Complying with California’s New Pay Transparency Law Is Challenging

California’s new pay transparency law (SB 1162) took effect on January 1, 2023.  It expands the requirement for pay range disclosure and pay data reporting.

Some of the main provisions of the pay range disclosure include:

  • California employers with 15 or more employees must include a position’s salary or hourly wage range in any internal or external job posting
  • Employers must provide the employees’ position’s salary or hourly wage range to those who request it
  • Employers must also provide the position’s salary or hourly wage range upon request to external applicants seeking employment
  • Provides for a civil penalty of up to $10,000 per violation of its pay scale (wage range) disclosure and job posting requirements

Last year California passed a law that requires reporting numerical counts of employees by race, ethnicity and sex within each job category’s pay band, on an annual basis.  The reports were similar to the defunct EEO-1 Component 2 form. SB1162 expands this, requiring employers to report the median and mean hourly rate, broken down by race, ethnicity, and sex, for each job category.

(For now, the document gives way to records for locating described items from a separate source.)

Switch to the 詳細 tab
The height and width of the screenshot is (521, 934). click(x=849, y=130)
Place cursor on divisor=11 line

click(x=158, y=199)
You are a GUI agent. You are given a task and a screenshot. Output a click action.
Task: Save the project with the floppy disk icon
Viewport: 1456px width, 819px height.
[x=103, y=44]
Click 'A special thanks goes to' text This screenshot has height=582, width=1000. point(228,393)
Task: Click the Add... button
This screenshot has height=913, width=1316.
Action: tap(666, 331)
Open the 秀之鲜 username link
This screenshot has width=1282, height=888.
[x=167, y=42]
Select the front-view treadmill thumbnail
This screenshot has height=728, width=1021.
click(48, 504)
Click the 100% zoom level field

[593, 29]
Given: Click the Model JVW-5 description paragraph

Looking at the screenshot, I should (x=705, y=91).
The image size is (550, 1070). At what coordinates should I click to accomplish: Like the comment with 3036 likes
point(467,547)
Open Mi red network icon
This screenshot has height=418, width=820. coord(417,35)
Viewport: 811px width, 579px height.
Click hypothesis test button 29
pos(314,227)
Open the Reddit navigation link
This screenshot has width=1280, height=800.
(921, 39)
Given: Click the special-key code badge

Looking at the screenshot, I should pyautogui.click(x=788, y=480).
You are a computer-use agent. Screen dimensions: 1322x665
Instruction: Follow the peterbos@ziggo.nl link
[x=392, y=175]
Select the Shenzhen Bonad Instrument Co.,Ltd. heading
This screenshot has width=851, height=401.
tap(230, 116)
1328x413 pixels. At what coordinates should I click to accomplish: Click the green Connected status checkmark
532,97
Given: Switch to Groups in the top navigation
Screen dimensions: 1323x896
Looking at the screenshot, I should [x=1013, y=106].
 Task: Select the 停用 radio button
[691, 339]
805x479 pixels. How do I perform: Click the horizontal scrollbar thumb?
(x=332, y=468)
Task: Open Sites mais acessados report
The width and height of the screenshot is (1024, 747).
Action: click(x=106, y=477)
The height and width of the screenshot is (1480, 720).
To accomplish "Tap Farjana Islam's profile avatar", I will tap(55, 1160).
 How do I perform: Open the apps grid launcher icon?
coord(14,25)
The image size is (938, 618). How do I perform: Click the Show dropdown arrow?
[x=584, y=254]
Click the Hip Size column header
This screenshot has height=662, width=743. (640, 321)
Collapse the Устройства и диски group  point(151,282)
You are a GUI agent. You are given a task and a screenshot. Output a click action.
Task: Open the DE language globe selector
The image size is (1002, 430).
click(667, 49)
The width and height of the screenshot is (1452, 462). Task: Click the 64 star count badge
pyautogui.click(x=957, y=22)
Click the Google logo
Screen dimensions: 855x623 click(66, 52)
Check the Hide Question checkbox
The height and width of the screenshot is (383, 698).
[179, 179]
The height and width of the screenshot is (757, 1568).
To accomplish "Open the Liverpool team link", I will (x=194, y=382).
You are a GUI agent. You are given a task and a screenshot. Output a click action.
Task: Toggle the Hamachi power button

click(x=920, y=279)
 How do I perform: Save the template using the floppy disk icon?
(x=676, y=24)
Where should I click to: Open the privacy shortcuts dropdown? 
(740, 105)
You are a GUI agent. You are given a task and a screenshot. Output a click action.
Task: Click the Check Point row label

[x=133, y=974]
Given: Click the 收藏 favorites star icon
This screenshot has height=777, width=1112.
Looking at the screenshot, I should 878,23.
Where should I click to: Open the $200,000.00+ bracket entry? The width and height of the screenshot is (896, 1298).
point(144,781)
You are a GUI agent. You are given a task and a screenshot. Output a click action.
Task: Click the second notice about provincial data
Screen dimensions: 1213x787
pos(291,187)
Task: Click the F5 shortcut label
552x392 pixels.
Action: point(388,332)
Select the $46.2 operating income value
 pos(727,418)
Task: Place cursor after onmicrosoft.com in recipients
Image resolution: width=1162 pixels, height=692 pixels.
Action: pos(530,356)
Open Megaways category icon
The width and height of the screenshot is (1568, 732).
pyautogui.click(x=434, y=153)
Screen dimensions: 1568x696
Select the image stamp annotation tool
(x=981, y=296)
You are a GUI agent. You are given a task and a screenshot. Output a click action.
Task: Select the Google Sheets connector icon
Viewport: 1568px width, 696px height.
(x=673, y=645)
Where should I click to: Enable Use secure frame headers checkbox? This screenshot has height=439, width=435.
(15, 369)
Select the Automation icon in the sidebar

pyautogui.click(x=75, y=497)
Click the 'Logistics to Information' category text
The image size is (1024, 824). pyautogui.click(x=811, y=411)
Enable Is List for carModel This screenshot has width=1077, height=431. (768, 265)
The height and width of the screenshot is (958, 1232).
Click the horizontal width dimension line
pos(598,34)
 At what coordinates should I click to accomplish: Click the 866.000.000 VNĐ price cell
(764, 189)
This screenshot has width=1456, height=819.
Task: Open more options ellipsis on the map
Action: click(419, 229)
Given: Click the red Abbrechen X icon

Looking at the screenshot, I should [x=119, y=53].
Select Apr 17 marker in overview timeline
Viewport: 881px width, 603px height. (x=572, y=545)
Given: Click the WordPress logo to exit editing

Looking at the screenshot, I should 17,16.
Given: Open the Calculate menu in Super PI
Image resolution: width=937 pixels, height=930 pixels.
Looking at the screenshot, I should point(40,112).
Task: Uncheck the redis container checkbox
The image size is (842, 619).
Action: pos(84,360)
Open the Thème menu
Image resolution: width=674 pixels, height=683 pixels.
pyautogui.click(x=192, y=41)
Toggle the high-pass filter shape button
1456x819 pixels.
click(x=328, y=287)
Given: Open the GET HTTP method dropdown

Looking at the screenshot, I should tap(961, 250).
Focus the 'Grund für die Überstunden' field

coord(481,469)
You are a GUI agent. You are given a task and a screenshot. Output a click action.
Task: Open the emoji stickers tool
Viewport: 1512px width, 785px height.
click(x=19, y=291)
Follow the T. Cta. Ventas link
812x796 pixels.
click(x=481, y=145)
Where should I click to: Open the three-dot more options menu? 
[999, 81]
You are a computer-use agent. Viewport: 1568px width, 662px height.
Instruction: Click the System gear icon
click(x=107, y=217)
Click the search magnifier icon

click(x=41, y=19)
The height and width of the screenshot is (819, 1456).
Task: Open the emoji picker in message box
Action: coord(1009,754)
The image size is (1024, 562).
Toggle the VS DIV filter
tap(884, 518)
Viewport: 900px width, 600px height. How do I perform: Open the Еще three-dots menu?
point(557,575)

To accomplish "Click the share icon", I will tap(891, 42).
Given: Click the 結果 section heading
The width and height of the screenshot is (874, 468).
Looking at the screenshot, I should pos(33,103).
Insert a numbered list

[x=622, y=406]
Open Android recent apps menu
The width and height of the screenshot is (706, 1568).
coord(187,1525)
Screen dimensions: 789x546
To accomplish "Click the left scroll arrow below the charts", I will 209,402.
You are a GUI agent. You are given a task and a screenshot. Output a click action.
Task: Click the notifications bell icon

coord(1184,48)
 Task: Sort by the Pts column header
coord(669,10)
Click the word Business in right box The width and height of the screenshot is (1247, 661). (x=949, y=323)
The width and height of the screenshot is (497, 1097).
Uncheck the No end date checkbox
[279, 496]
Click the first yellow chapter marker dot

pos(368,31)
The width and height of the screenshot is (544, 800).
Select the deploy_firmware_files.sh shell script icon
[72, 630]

The annual reporting requirement applies to employers with 100 or more U.S. employees with at least one employee in California.  In addition, employers who have retained at least 100 individuals through labor contractors the prior calendar year must similarly report data on the contractors.

The state of California created a template for last year’s reporting requirement.  As of January 1, 2023, they have not published a revised template for 2023.  Nonetheless, the 2023 reports are due on or before the second Wednesday of May 2023 (and on or before the second Wednesday of May of each year thereafter).

The usefulness of data on median and mean hourly rates will be limited. The mean (averages) does not account for differences in experience, education and performance.  Also, jobs having diverse skill requirements and market value are lumped into the same category.  For example, junior accountants are in the same category as senior engineers. Facilities managers are in the same category as engineering managers.